» **TASK DETAILS**:
Everything from the "Viewport: 603px width, 450px" line to the final line of the listing should be written out exactly. Skip the pictures.

» **GIVEN RECORDS**:
····················
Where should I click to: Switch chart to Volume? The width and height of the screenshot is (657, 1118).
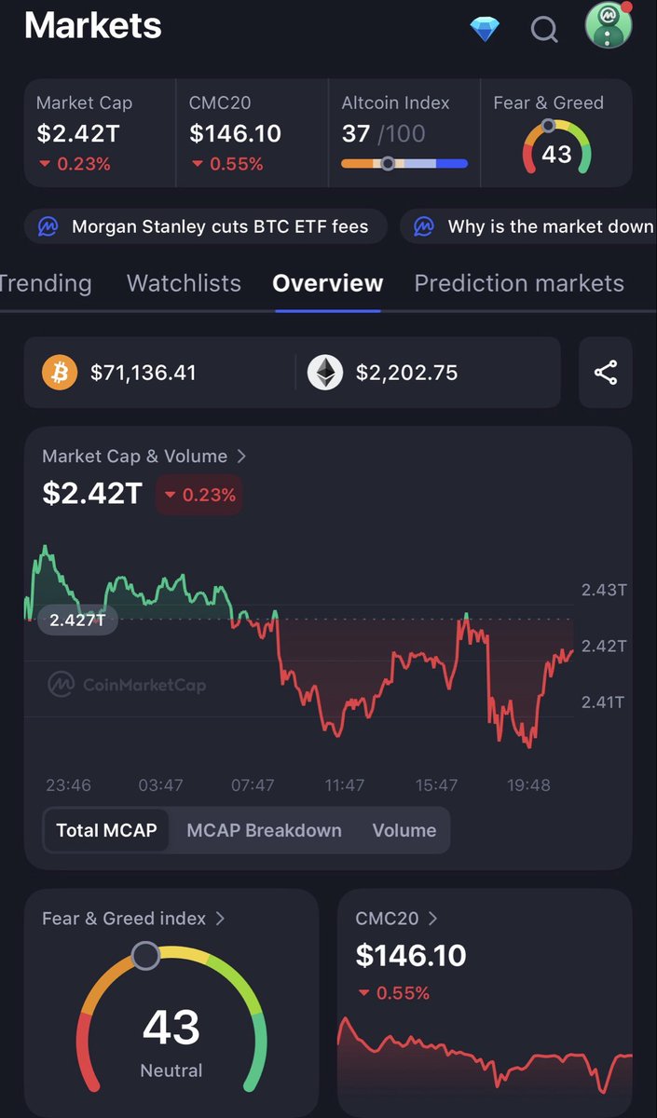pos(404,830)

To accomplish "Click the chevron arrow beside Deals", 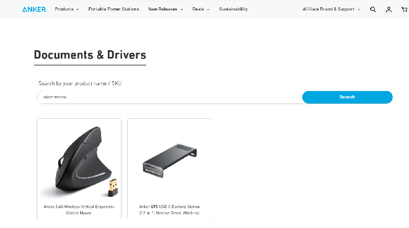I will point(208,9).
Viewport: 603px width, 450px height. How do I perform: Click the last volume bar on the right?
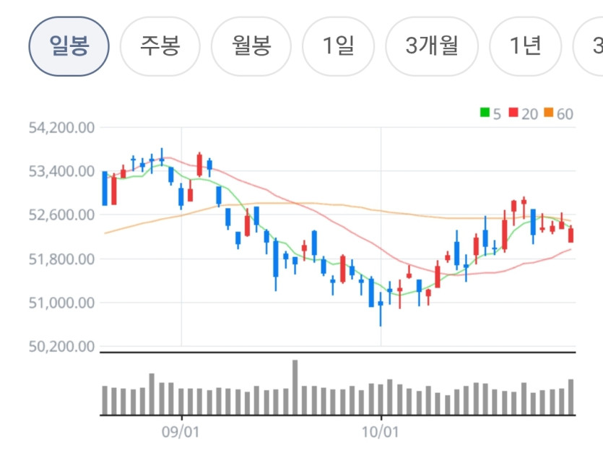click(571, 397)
····················
» **EXPECTED OUTPUT**:
Viewport: 603px width, 450px height. How do I perform: Click the last volume bar on the right?
click(571, 397)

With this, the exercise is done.